§ Texte cité:
┌──
Les relations entre les Philippines et les États-Unis

Par Angelina Halal

Dans le cas des Philippines, nous pouvons parler d’une imposition indirecte de la démocratie par les Américains. Dans le présent article, nous cherchons à comprendre les conséquences de l’imposition de cette constitution, soit de l’influence américaine sur le système politique philippin, encore visible aujourd’hui.  

 

Les origines de l’influence américaine

Aux Philippines, des intellectuels nommés « les ilustrados » cherchaient par des mouvements d’indépendance à se détacher de l’Espagne. En 1898, Emilio Aguinaldo a pris la relève de José Rizal et a lancé un mouvement de rébellion populaire et clandestin. Il va profiter de la guerre entre les États-Unis et l’Espagne pour demander de l’aide aux Américains (car ils souhaitent combattre les Espagnols). Une fois la guerre terminée, Aguinaldo pensait que les Américains allaient accorder l’indépendance aux Philippines, mais ils vont vouloir faire des Philippines leur colonie. Devant cette décision, Aguinaldo va tenter de riposter en déclarant l’indépendance et en instaurant la première République des Philippines en janvier 1899 : le mois suivant, il déclare la guerre aux Américains. Malgré cela, son mouvement de résistance va être réprimé par les troupes américaines, la rébellion est écrasée et les Philippines deviennent officiellement une colonie des États-Unis de 1898 à 1942 (Éthier, 2017).

 

La transition démocratique aux Philippines et l’influence des États-Unis

Les Américains reprennent possession des Philippines et cela suscite un mouvement de protestation qui réclame l’indépendance. Cependant, la domination américaine va s’assouplir progressivement. En 1934, la loi TydingsMcDuffie promet l’indépendance des Philippines pour 1946 et laisse les Philippins libres d’adopter leur circonscription. En revanche, la liberté reste limitée et relative puisque cette loi contenait certaines conditions : la constitution des Philippines devait avoir une forme républicaine et inclure une Chambre des droits et libertés. De plus, la loi mentionnait la constitution devait être approuvé par le président des États-Unis. Ceci a influencé les membres de l’assemblée constituante qui ont décidé de revenir à la constitution qu’ils avaient adoptée en 1935, largement calquée sur le régime présidentiel américain (Éthier, 2017).
└──
§ Exercices proposés:
(1) Relevez toutes les années mentionnées dans l'article, en excluant celle des références entre parenthèses, dans leur ordre d'apparition.
(2) Recopiez, s'il vous plaît, les lignes des entrées en commençant par celle qui contient « Task: Move section up with chevron arrow » et en vous arrêtant après celle qui contient « Looking at the screenshot, I should (x=369, y=34). ».
Les entrées n'ont aucun lien avec l'article.

§ Entrées disponibles:
┌──
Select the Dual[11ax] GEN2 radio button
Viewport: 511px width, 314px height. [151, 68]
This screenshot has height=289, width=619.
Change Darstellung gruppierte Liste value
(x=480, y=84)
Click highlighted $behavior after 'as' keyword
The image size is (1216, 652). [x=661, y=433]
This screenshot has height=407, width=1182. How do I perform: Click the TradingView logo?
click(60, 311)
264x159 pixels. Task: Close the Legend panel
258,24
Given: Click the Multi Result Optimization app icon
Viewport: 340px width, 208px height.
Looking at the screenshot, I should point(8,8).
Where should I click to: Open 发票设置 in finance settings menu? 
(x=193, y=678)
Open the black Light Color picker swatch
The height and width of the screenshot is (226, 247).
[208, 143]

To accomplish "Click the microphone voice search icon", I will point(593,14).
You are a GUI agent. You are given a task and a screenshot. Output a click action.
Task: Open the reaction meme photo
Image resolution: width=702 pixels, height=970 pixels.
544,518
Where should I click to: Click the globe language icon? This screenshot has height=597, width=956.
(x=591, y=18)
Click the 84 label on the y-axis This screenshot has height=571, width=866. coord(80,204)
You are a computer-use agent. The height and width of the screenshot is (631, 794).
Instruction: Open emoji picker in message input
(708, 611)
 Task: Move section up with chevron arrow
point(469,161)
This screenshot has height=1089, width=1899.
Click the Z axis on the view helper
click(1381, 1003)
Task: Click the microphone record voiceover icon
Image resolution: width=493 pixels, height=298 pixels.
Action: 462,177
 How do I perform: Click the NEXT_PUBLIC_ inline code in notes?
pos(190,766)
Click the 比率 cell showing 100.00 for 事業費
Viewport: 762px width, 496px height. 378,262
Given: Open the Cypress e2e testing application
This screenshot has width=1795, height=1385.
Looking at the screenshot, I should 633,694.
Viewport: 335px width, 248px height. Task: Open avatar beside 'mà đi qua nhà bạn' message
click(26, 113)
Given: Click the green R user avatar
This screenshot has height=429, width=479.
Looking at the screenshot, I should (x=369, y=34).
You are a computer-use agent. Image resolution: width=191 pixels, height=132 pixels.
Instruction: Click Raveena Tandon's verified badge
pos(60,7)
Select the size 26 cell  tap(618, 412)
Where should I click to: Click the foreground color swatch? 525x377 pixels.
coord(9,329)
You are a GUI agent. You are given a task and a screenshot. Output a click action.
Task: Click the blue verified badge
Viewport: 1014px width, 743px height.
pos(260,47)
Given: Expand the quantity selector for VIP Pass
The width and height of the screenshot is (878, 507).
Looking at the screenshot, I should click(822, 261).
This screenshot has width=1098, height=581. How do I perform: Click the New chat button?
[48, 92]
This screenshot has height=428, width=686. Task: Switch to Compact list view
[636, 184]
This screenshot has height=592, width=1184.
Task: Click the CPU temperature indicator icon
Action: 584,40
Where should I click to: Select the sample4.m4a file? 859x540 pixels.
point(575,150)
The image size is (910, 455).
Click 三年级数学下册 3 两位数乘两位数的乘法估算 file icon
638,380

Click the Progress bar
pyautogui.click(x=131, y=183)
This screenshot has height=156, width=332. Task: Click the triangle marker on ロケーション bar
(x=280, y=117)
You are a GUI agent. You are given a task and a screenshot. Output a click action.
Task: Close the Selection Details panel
└──
§ Corrigés:
(1) 1898, 1899, 1942, 1934, 1946, 1935

(2)
 Task: Move section up with chevron arrow
point(469,161)
This screenshot has height=1089, width=1899.
Click the Z axis on the view helper
click(1381, 1003)
Task: Click the microphone record voiceover icon
Image resolution: width=493 pixels, height=298 pixels.
Action: 462,177
 How do I perform: Click the NEXT_PUBLIC_ inline code in notes?
pos(190,766)
Click the 比率 cell showing 100.00 for 事業費
Viewport: 762px width, 496px height. 378,262
Given: Open the Cypress e2e testing application
This screenshot has width=1795, height=1385.
Looking at the screenshot, I should 633,694.
Viewport: 335px width, 248px height. Task: Open avatar beside 'mà đi qua nhà bạn' message
click(26, 113)
Given: Click the green R user avatar
This screenshot has height=429, width=479.
Looking at the screenshot, I should (x=369, y=34).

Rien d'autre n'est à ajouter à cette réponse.